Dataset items
########
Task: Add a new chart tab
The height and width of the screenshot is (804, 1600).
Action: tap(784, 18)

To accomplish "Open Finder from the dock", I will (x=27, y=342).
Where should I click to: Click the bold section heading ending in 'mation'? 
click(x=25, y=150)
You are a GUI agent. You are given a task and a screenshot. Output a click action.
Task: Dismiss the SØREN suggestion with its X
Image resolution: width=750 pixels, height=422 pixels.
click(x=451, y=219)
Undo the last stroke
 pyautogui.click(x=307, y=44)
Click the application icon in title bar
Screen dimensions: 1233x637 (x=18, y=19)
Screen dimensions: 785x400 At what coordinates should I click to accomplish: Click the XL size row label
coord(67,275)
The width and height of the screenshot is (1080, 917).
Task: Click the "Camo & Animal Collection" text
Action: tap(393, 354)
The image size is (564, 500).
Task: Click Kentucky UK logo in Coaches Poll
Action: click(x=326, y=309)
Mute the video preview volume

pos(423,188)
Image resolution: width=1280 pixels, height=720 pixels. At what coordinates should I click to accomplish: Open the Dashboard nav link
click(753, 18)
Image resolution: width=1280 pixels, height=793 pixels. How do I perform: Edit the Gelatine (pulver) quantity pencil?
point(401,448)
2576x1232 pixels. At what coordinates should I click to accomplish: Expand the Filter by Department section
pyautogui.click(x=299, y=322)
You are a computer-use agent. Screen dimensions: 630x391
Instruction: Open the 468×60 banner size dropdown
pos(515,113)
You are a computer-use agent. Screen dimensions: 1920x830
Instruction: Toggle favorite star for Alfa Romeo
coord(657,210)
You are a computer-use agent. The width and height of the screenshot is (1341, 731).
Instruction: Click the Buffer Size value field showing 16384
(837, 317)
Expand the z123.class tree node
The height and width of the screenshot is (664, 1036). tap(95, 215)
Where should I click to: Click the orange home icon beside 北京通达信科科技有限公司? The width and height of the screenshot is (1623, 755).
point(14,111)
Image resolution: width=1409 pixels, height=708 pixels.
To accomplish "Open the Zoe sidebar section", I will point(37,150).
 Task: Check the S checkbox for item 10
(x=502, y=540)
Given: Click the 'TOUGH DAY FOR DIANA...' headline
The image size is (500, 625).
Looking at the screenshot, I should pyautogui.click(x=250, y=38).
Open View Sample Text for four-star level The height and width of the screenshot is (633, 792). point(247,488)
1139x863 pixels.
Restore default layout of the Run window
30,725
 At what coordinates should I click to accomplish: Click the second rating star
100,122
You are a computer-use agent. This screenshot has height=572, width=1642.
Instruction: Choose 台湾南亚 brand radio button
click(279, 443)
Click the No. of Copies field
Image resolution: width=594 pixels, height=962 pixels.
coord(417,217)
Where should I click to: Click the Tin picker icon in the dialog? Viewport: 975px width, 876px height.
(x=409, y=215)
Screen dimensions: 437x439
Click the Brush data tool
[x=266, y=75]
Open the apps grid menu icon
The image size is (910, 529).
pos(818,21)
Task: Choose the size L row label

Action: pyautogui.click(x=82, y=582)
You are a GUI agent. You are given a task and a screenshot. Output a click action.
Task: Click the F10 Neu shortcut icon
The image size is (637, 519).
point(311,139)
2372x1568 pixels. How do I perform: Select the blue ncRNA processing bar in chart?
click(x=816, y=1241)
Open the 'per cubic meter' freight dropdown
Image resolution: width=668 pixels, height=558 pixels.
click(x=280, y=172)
########
## [REQUIREMENT]
Check each line above for the string "agent" and copy the ones that have it.

## [COMPLETED EXERCISE]
You are a GUI agent. You are given a task and a screenshot. Output a click action.
You are a computer-use agent. Screen dimensions: 630x391
You are a computer-use agent. Screen dimensions: 1920x830
You are a computer-use agent. The width and height of the screenshot is (1341, 731).
You are a computer-use agent. This screenshot has height=572, width=1642.
You are a GUI agent. You are given a task and a screenshot. Output a click action.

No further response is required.